I hope you will enjoy our article! (link to the article)

In this article, we discuss about the effect of the internal structure of an asteroid on the dynamical objects. What are dynamical objects in Celestial Mechanics? they are elements that describe the qualitative motion of a particle around a celestial body, in our case, asteroids. We model the gravity starting from the classical Newton's Law of Universal gravitation and use a multi point mass gravity model (Mascons Gravity Model) to investigate the effect of sphere packing structures onto those objects.

The figure below shows the location of the equilibrium points (dynamical objects that can be seen in a rotating frame). We found out that the initial distribution of spheres (point masses) influences the number and locations of those equilibrium zones (a particle on this point will stay in a orbital period equal to the asteroid rotation as geostationary orbits for the Earth).

When using hydrocodes and sphere packing for simulating asteroid's impact event, be careful on the initial distribution of the sphere as you might start your impact simulations with initial conditions that are not preserving the gravity and dynamical properties of the asteroid! This would be an inconsistency in your simulation. We are interested in finding a common modeling method for both hydrocodes (astrophysics tools) and N-Body planetary simulations (astrodynamics tools).
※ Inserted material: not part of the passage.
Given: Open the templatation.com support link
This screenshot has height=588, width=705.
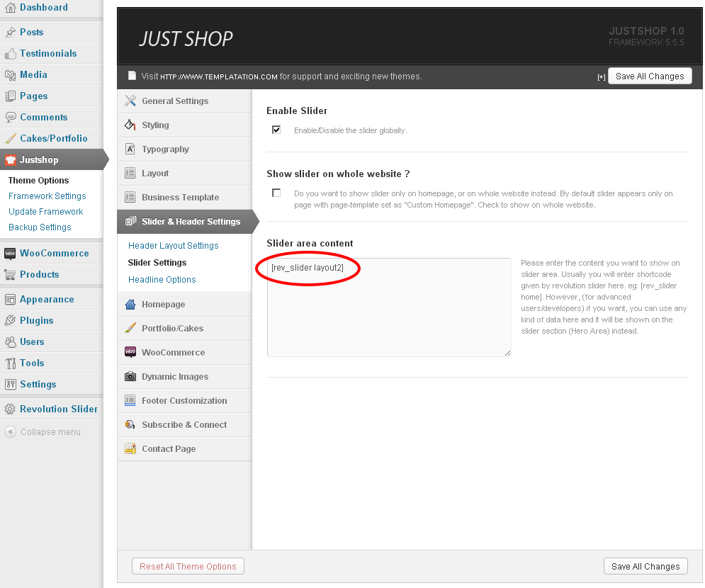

We also identified semi-analytic formula to compute periodic orbits around those equilibrium points in the linearised dynamics. Useful for initiating numerical continuation methods for finding periodic orbits in a non-linear sense. For the case of Ryugu, 15 families of periodics orbit exist around the six equilibrium points.

For finding the periodic orbits in the figure above, we use as a reference the uniform density polyhedron gravity model as show in the figure below. Left: the Zero Velocity Curves that determine a qualitative boundary of motion related to a particle's energy). Right: the effective potential associated to the polyhedron gravity model.